▶ _THE RECORDS_:
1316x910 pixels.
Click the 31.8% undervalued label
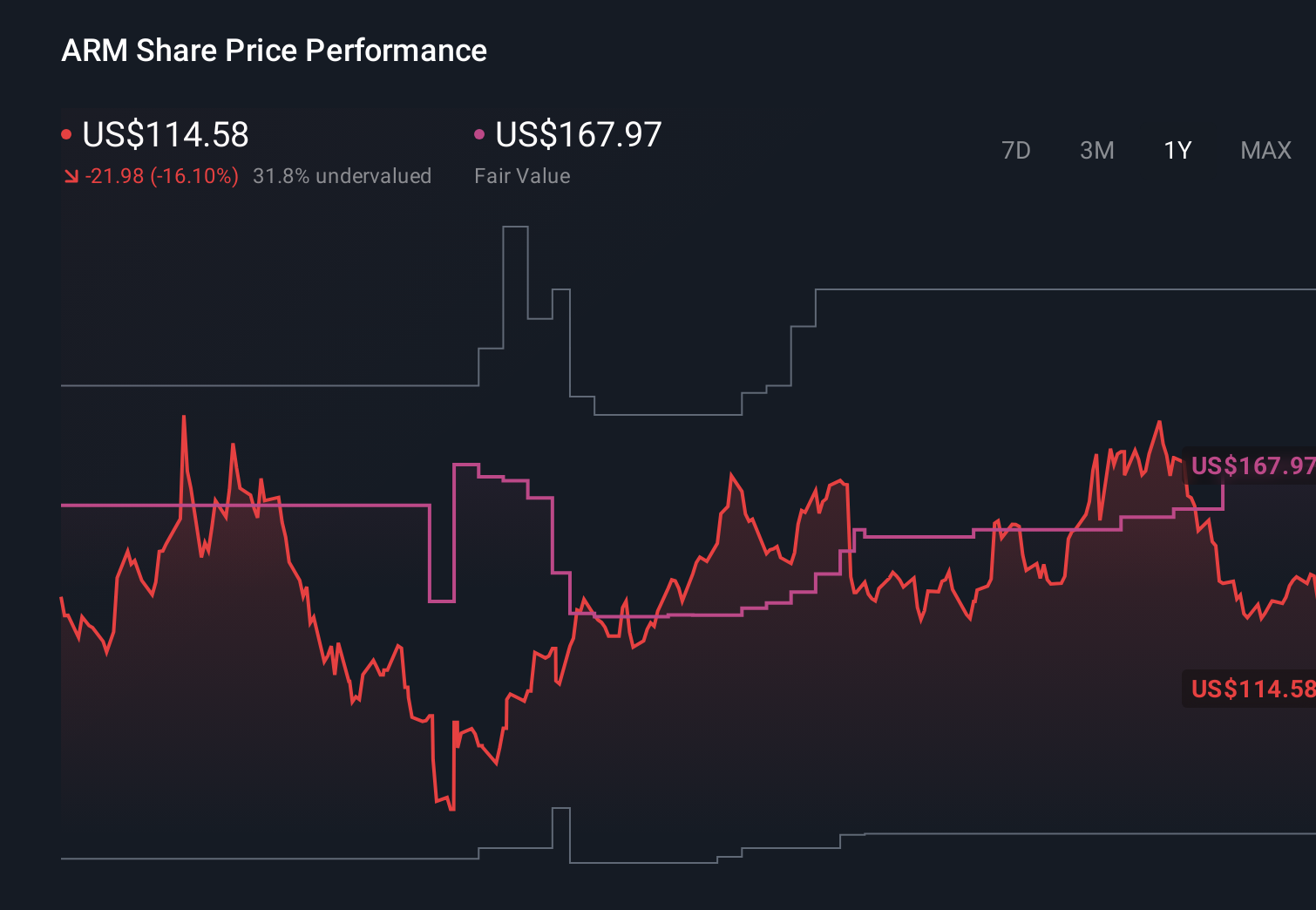pos(343,176)
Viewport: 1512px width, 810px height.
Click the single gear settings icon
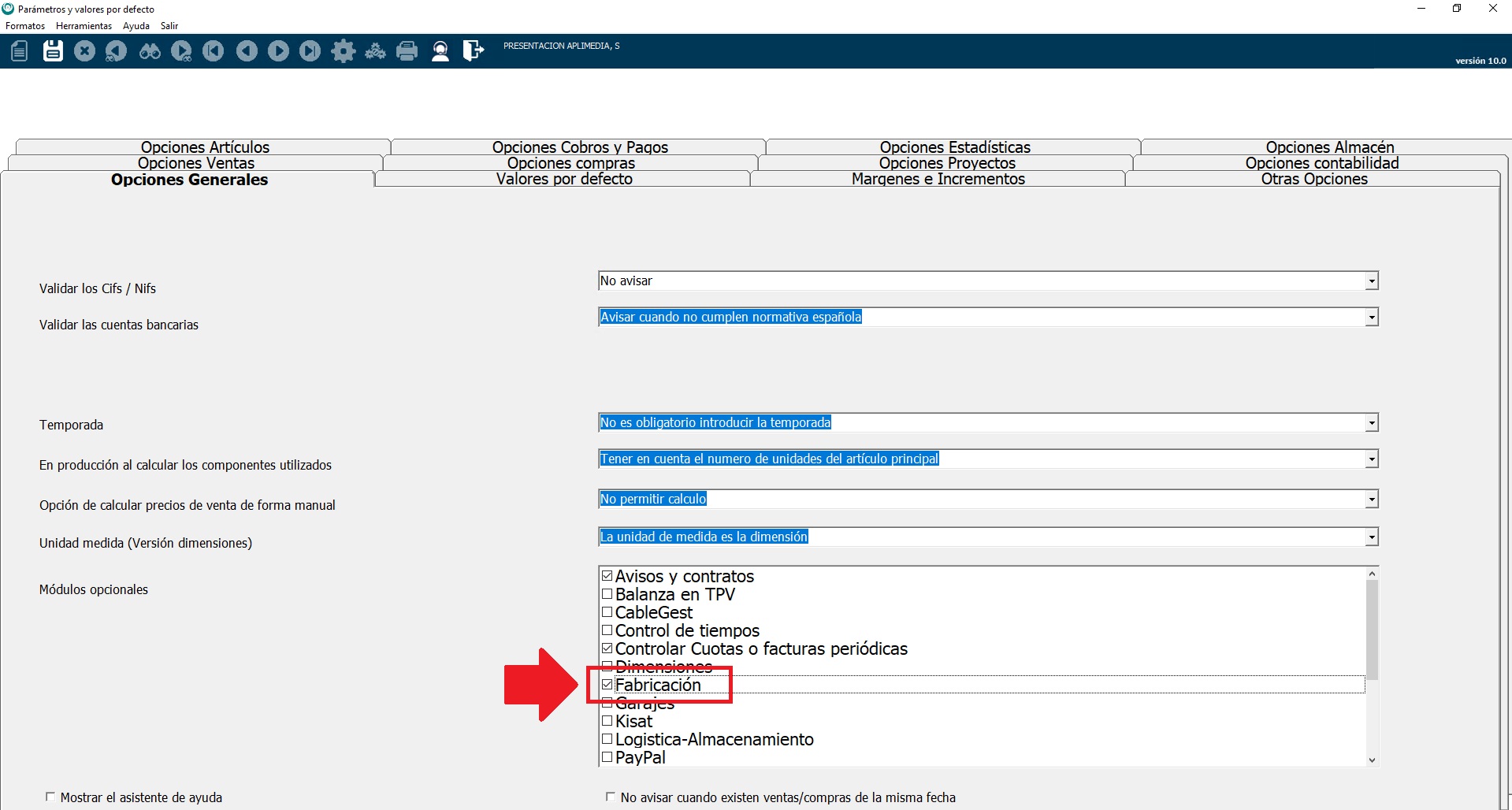pyautogui.click(x=343, y=51)
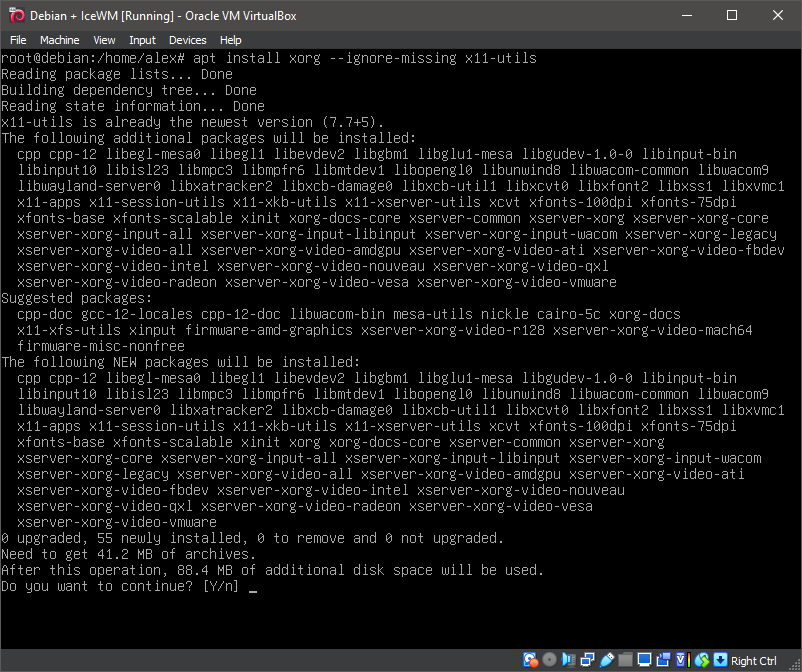The width and height of the screenshot is (802, 672).
Task: Open the USB devices status icon
Action: point(606,660)
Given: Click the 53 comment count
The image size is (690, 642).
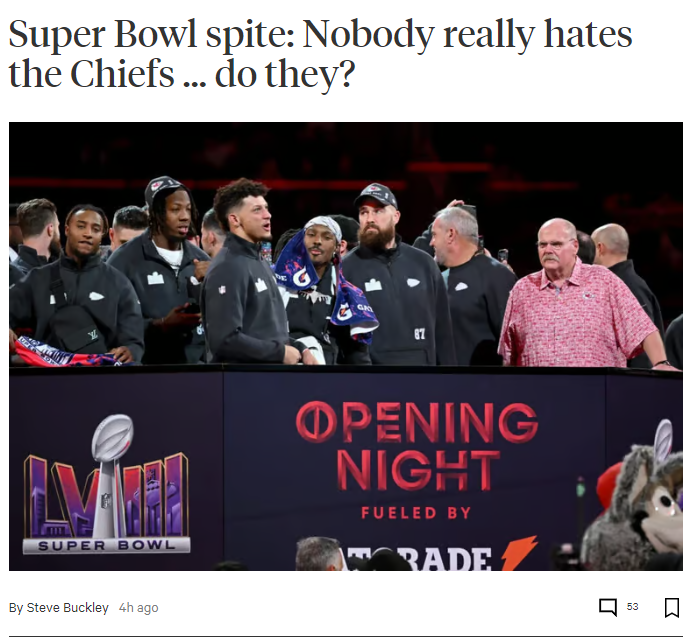Looking at the screenshot, I should point(632,607).
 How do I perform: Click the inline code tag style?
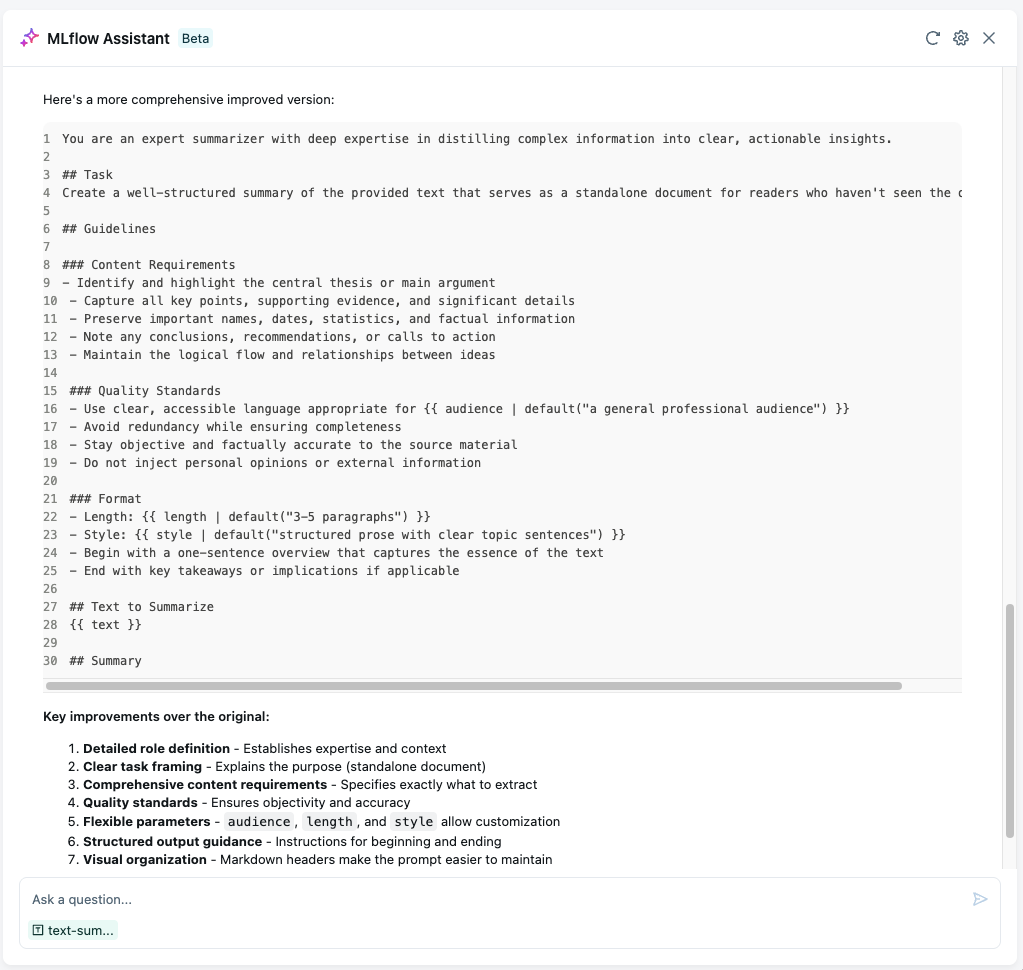pyautogui.click(x=413, y=822)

▶ _GIVEN INSTRUCTION_:
Swap "comment count" for "reply count" in all the lines above and write them out again with nothing else changed, leaving the pictures out.

▶ _EXERCISE OUTPUT_:
1316x910 pixels.
Click the 31.8% undervalued label
pos(343,176)
Viewport: 1512px width, 810px height.
Click the single gear settings icon
pyautogui.click(x=343, y=51)
The width and height of the screenshot is (802, 672).
Task: Open the USB devices status icon
Action: point(606,660)
Given: Click the 53 reply count
The image size is (690, 642).
Looking at the screenshot, I should point(632,607).
 How do I perform: Click the inline code tag style?
pyautogui.click(x=413, y=822)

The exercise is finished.